Work instructions
Pull out every line in the data that has the string "computer" in it.

Dataset extract
####################

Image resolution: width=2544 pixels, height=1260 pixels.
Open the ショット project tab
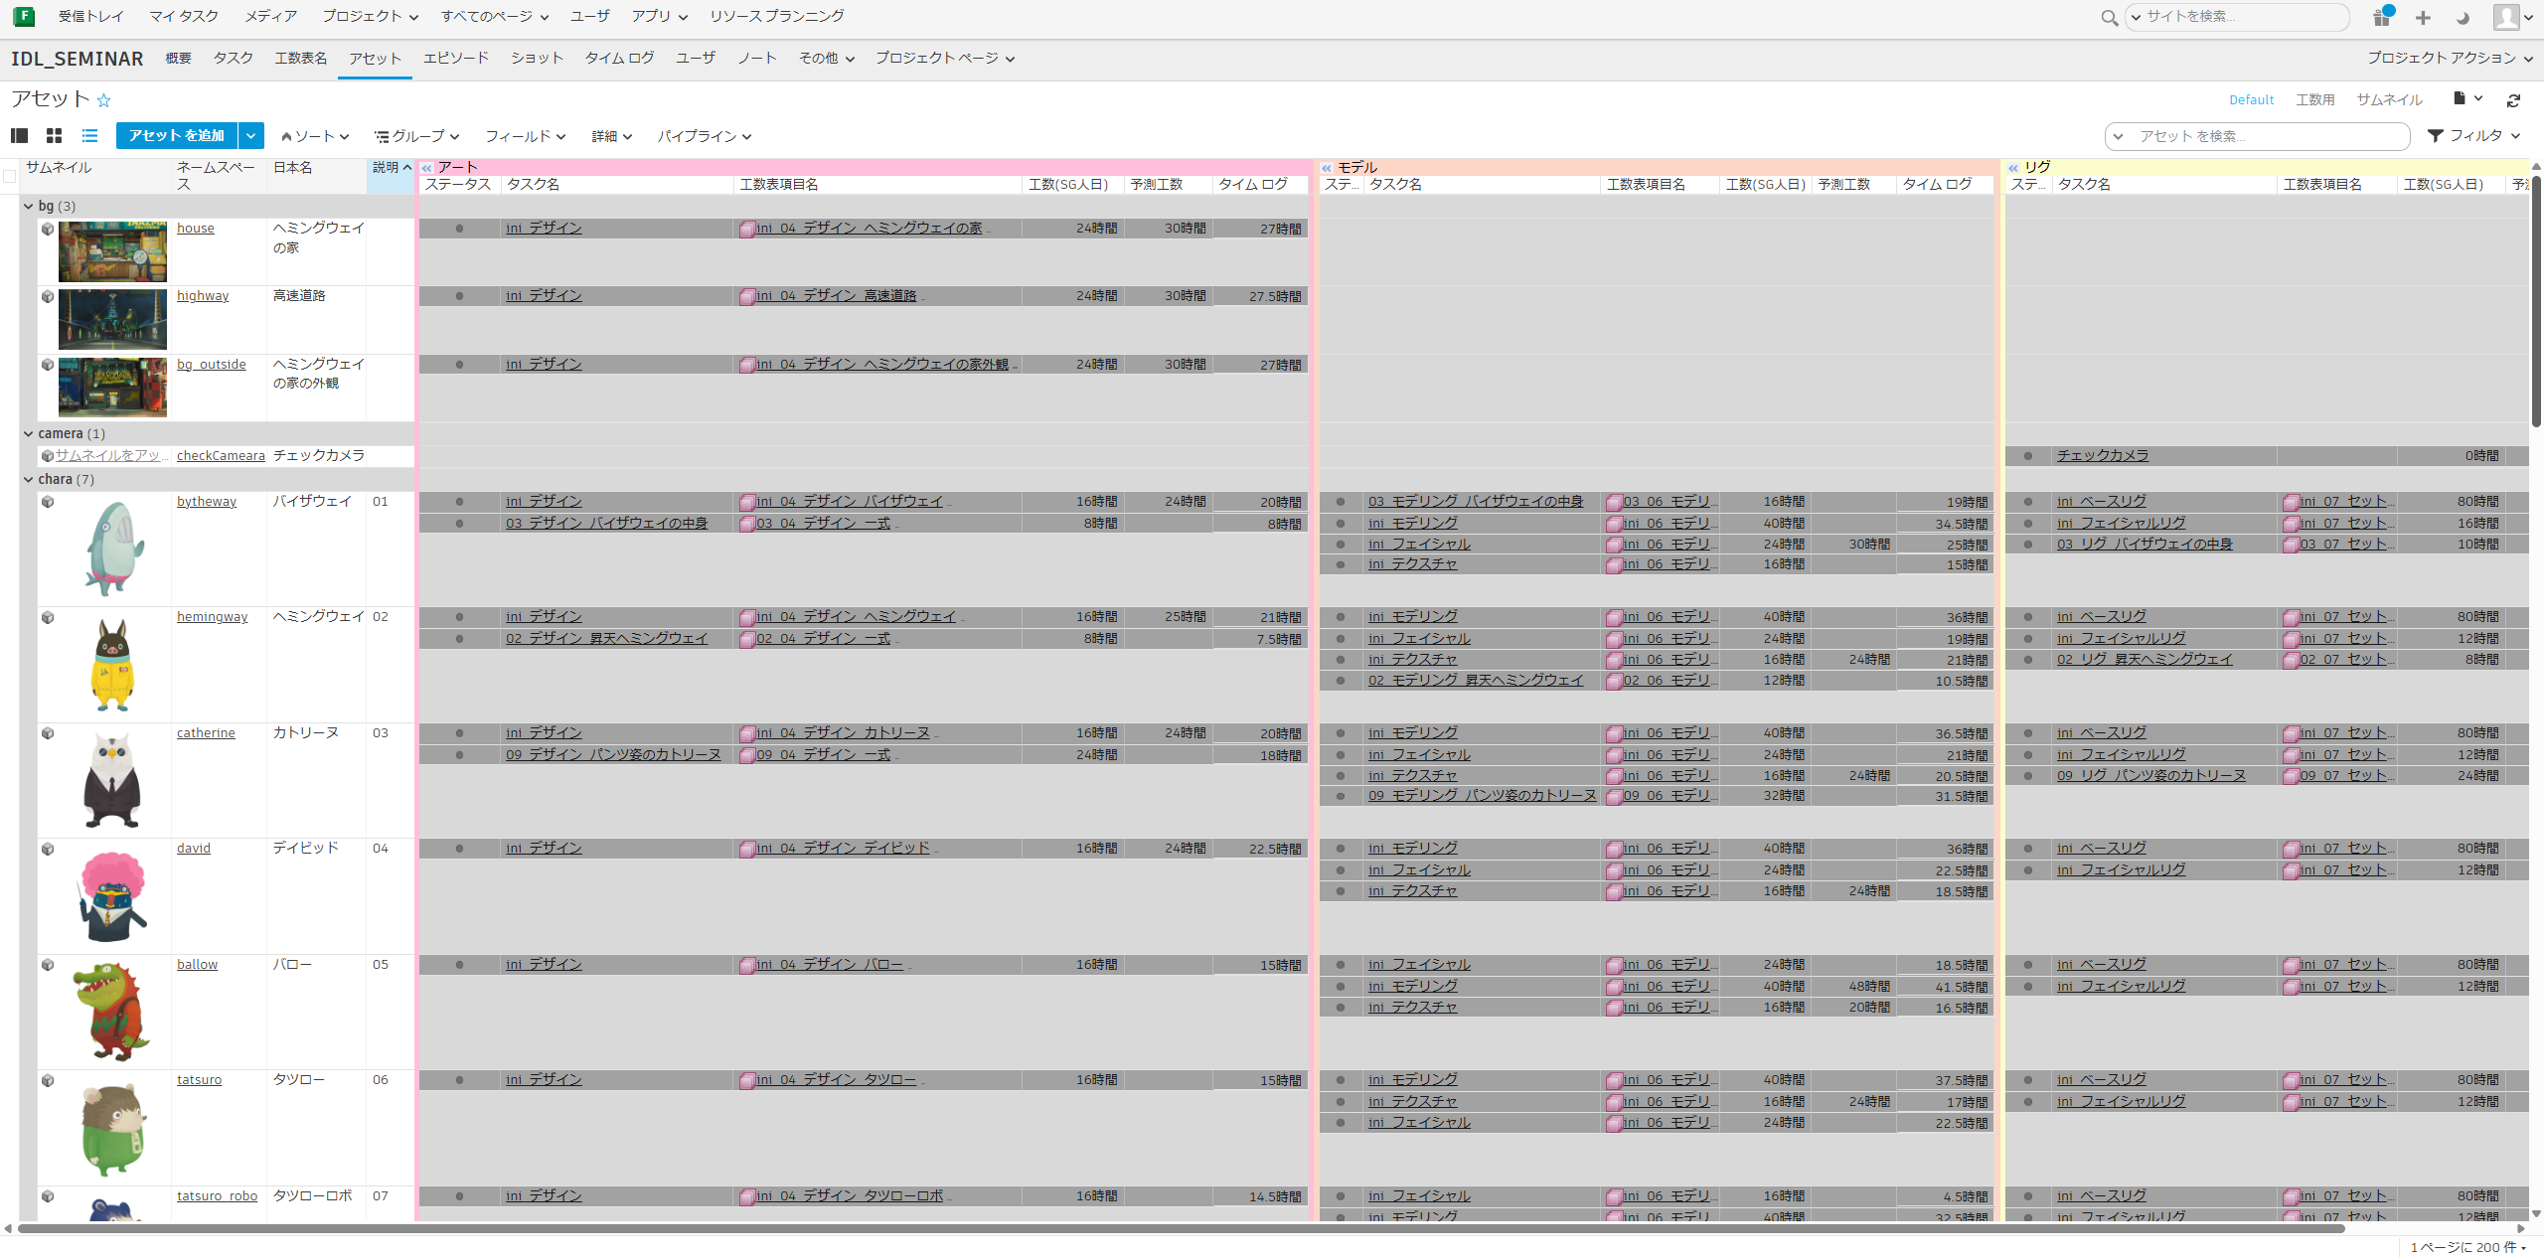(537, 59)
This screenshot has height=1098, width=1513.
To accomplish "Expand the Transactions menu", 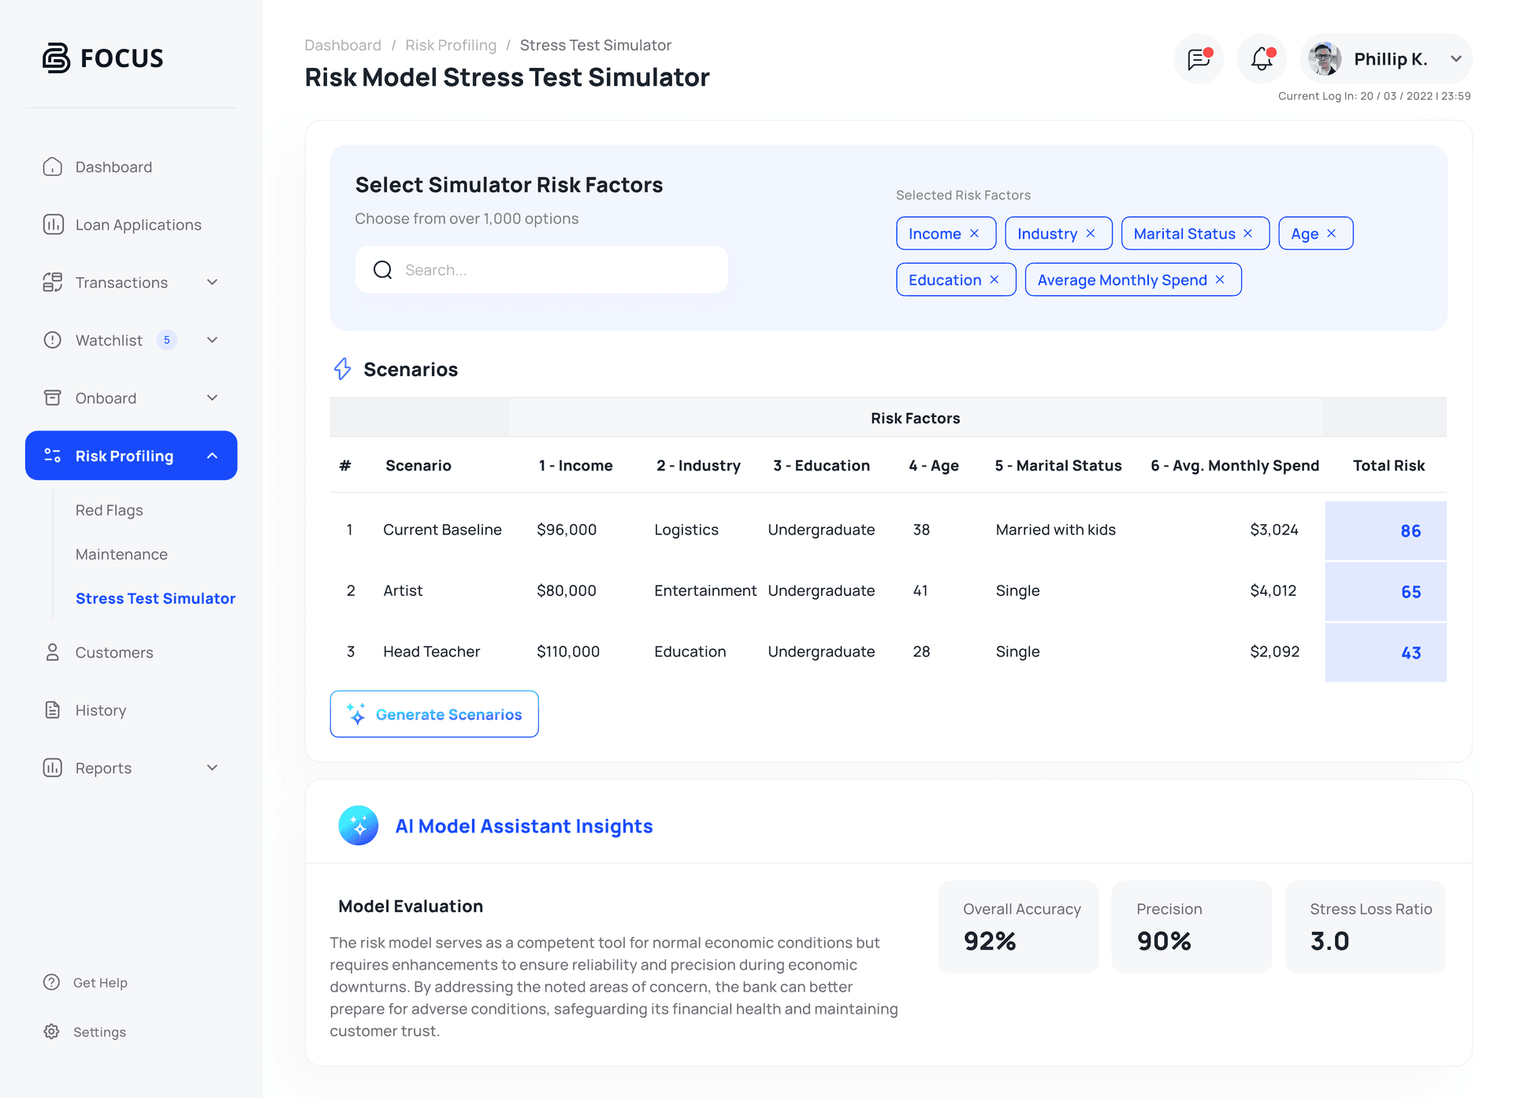I will pyautogui.click(x=211, y=282).
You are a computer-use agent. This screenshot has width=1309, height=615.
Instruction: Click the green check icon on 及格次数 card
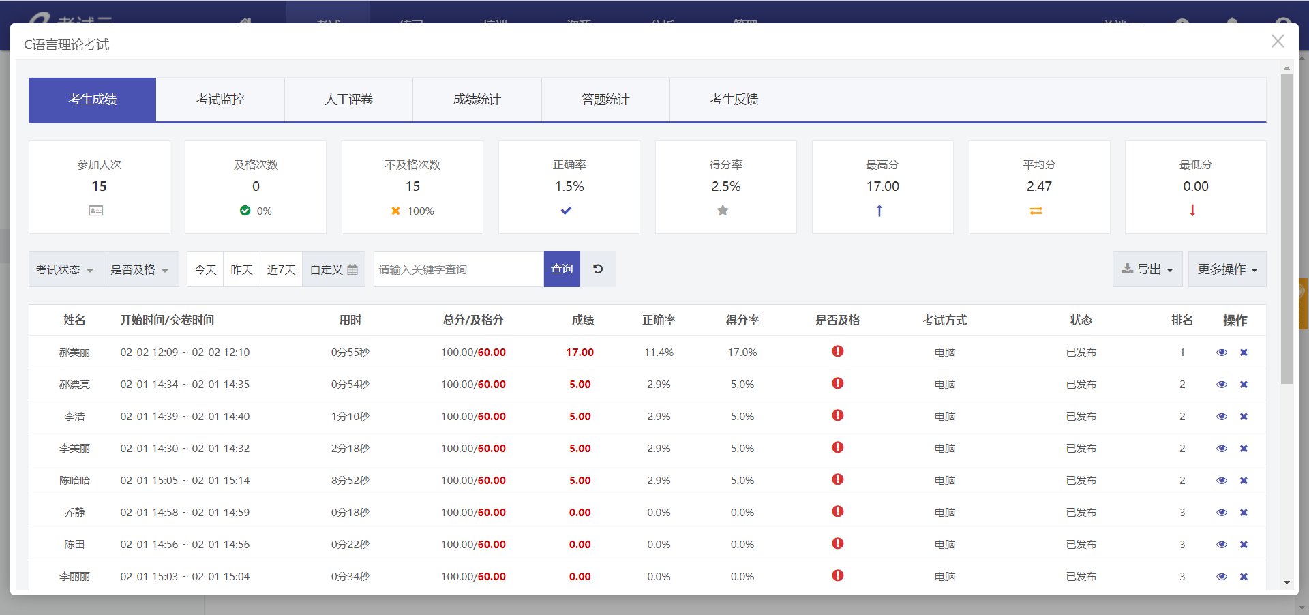[x=245, y=211]
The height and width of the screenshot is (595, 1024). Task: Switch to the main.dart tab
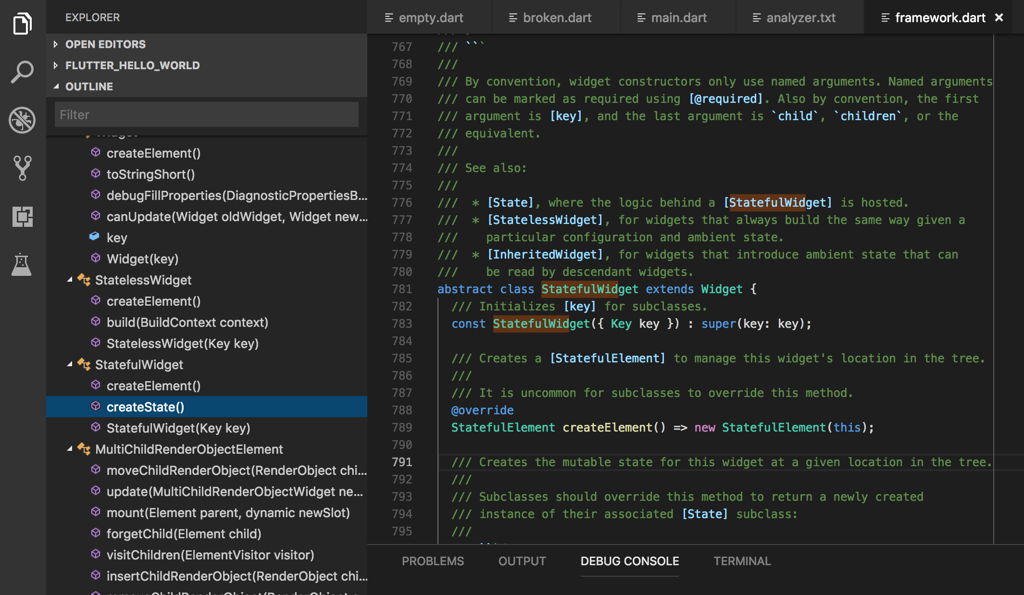pos(678,17)
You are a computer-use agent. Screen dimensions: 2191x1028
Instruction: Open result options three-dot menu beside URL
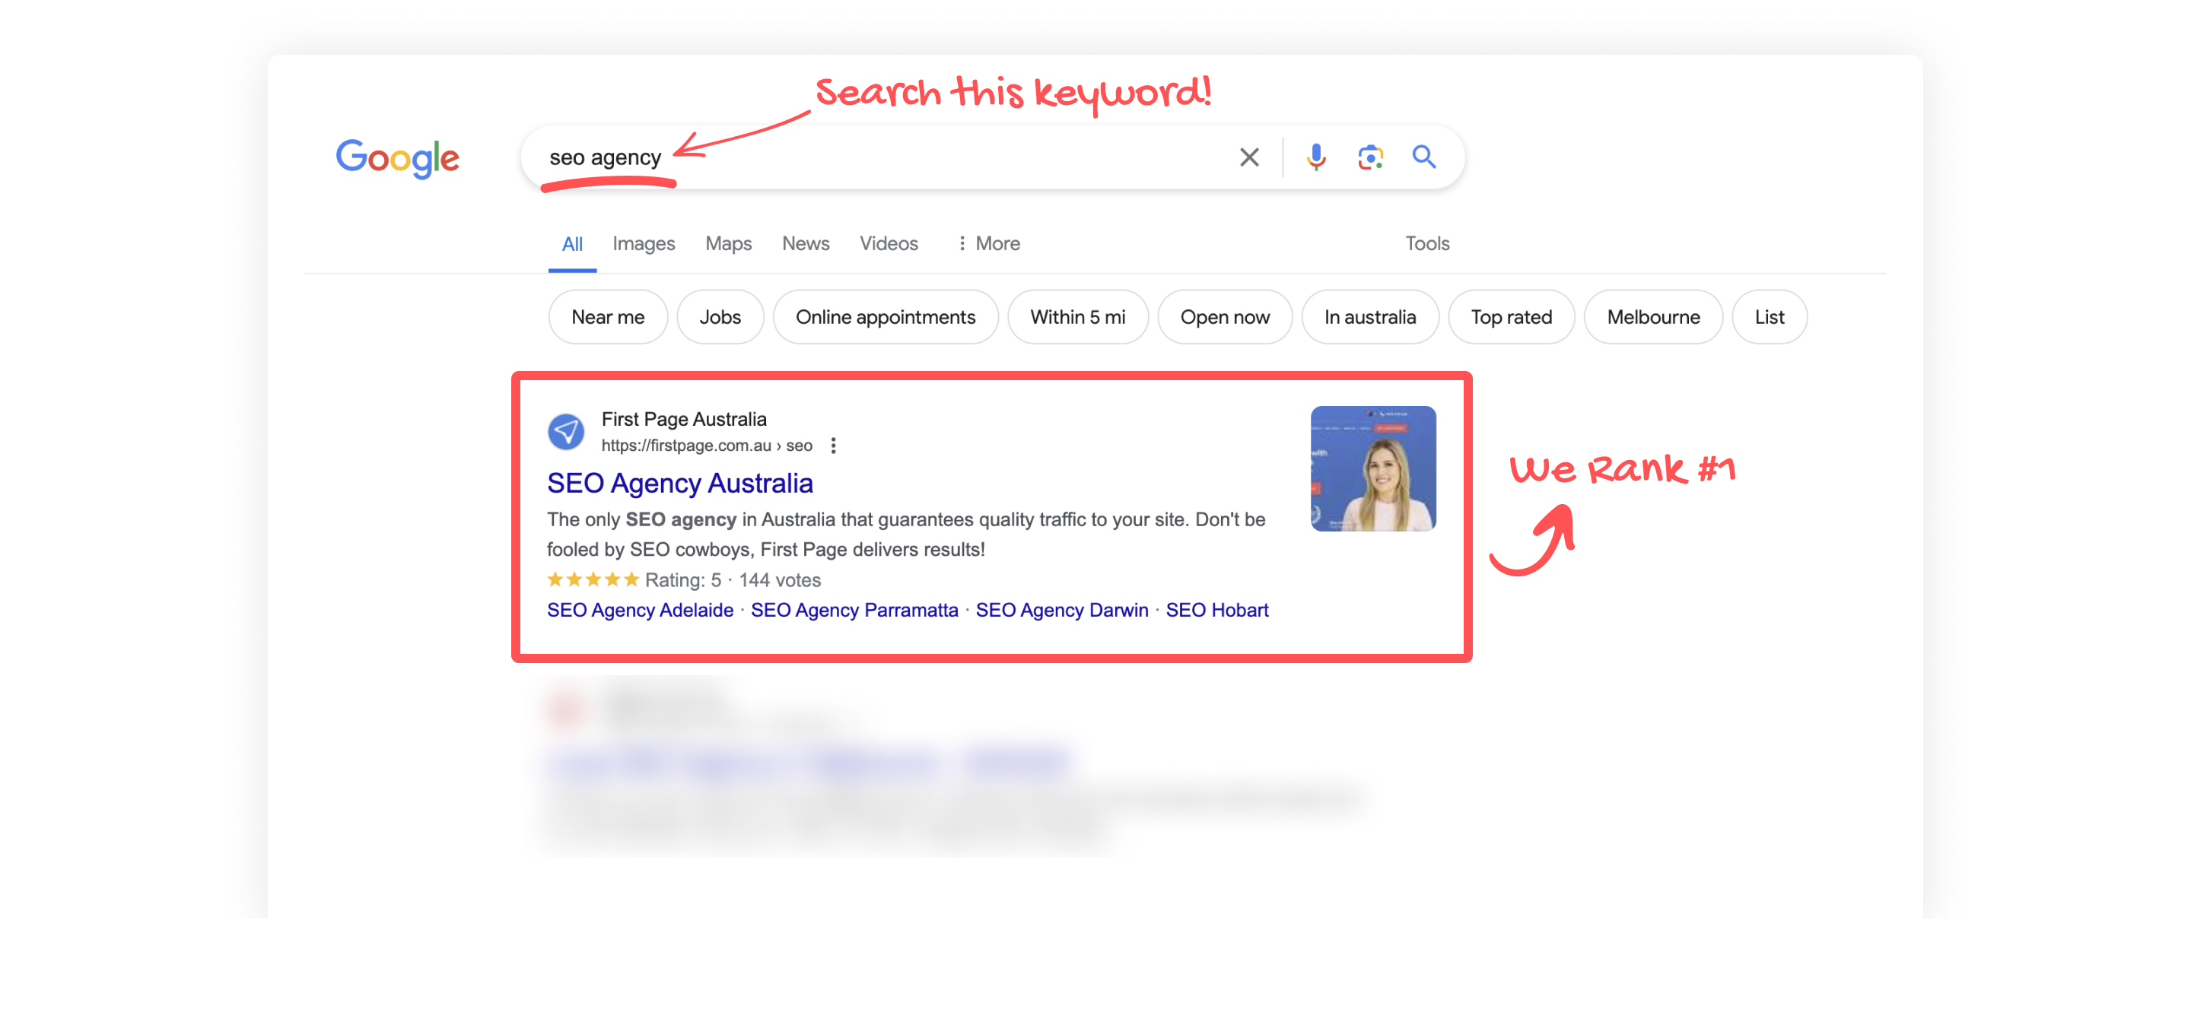(834, 446)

####################

Result for this task
You are a computer-use agent. This screenshot has width=1309, height=615.
You are a computer-use agent. Screen dimensions: 2191x1028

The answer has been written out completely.